(Extracted data entries)
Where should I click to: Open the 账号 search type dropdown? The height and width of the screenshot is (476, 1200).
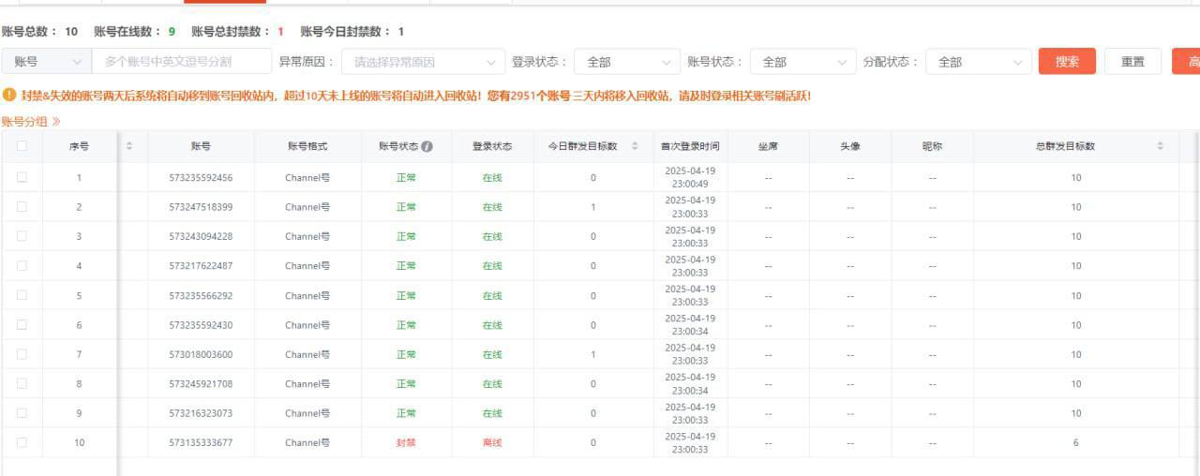pyautogui.click(x=47, y=62)

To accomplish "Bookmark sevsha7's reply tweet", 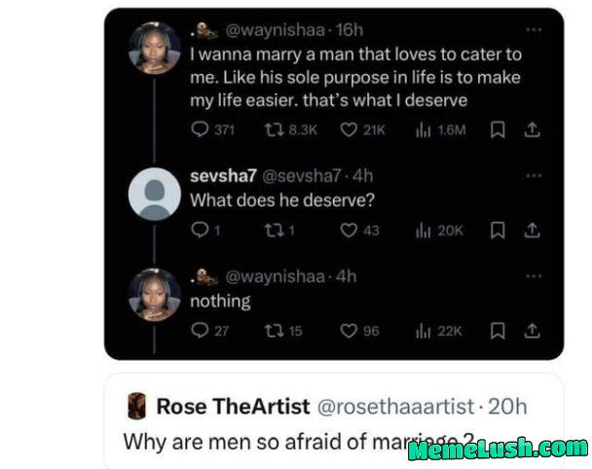I will (499, 231).
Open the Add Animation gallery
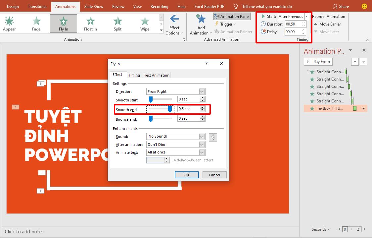This screenshot has height=238, width=372. 200,23
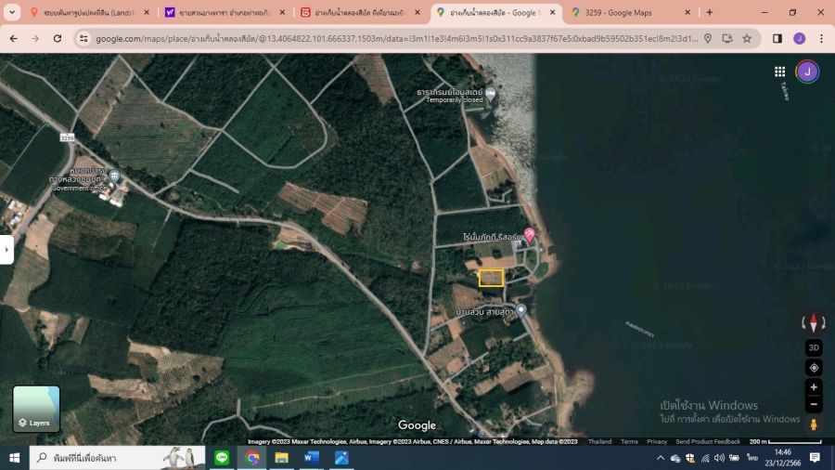
Task: Switch to the '3259 - Google Maps' tab
Action: [631, 12]
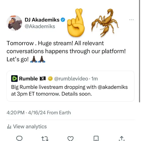Screen dimensions: 141x141
Task: Open the @rumblevideo handle link
Action: pyautogui.click(x=71, y=79)
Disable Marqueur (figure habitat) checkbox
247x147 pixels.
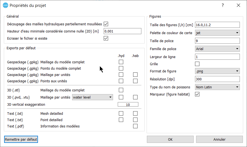(197, 94)
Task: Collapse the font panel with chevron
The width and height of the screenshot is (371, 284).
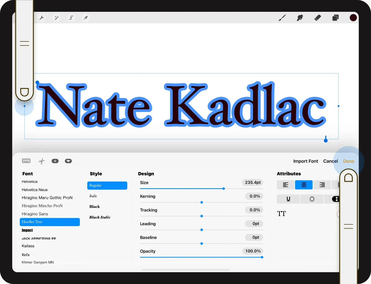Action: [68, 161]
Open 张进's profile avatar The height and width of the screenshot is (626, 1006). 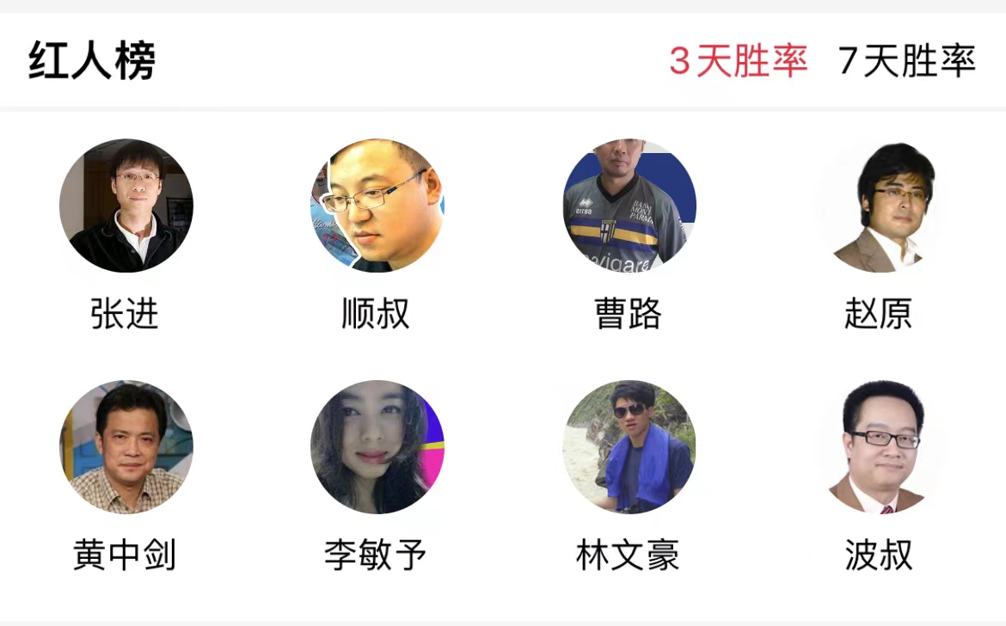point(126,206)
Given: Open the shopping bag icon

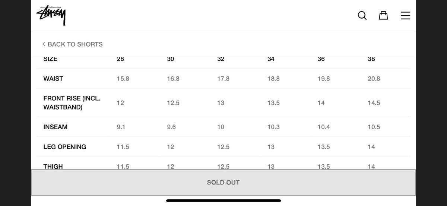Looking at the screenshot, I should pos(383,15).

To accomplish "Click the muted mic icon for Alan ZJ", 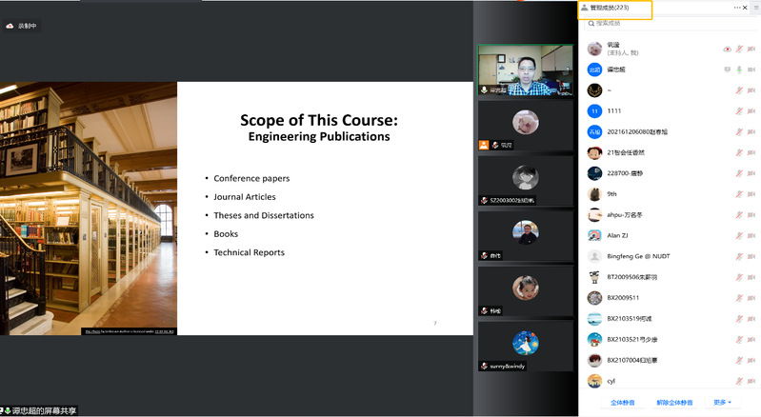I will click(x=739, y=235).
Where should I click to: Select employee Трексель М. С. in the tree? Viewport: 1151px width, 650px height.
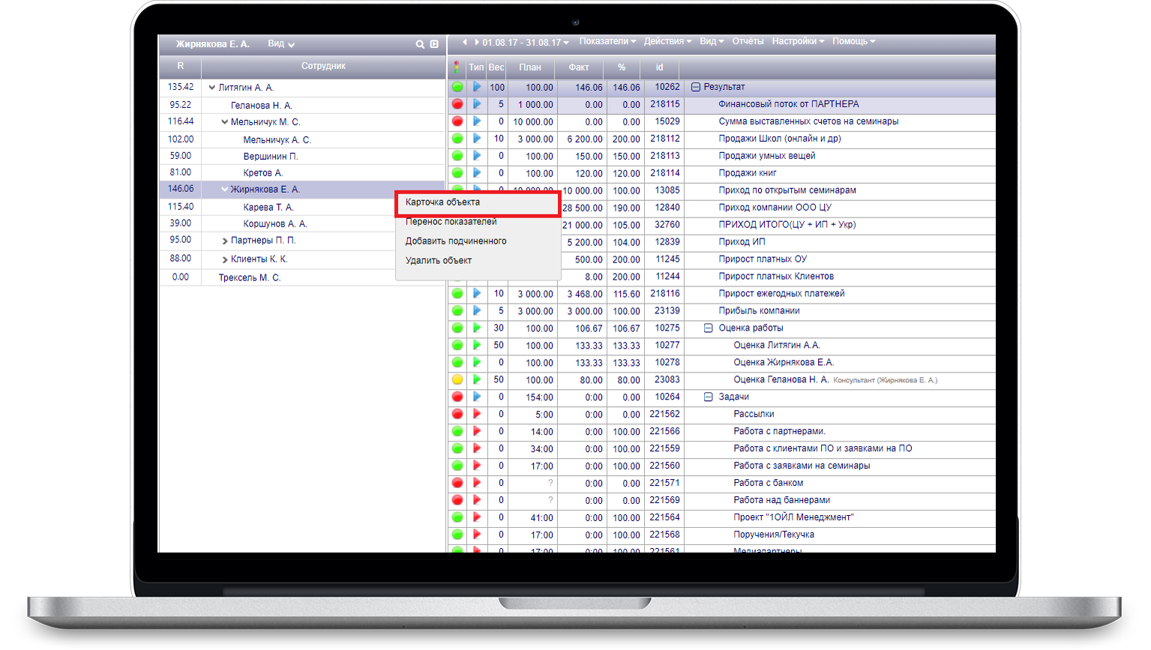click(x=249, y=277)
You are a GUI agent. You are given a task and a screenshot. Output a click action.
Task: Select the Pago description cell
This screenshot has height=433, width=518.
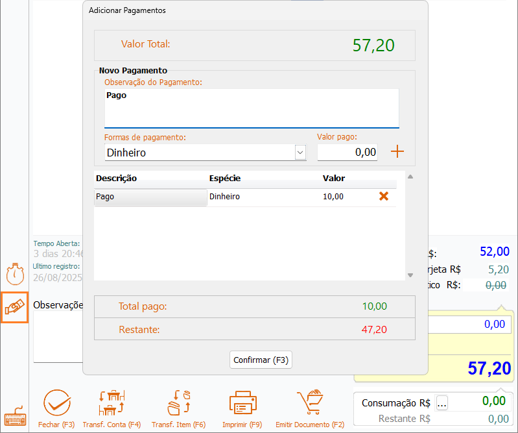(150, 197)
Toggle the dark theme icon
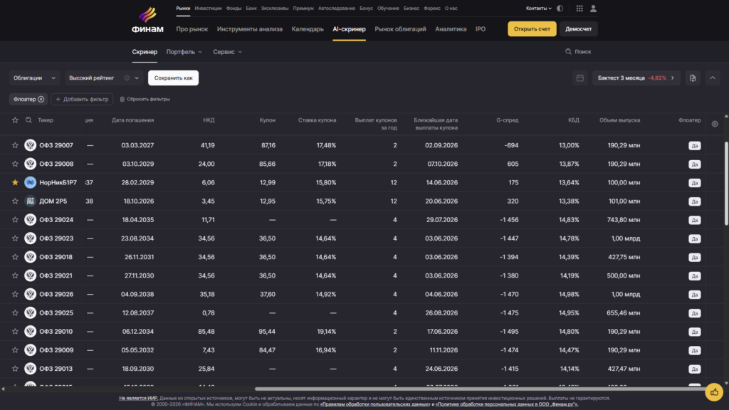Screen dimensions: 729x410 point(560,9)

● **YOUR INSTRUCTIONS**
If the records contain pictures, skip them, and transcribe exactly every line from the one with "This screenshot has height=433, width=518." through the last line.

● **EXERCISE RESULT**
This screenshot has height=433, width=518.
(150, 197)
Toggle the dark theme icon
Screen dimensions: 729x410 point(560,9)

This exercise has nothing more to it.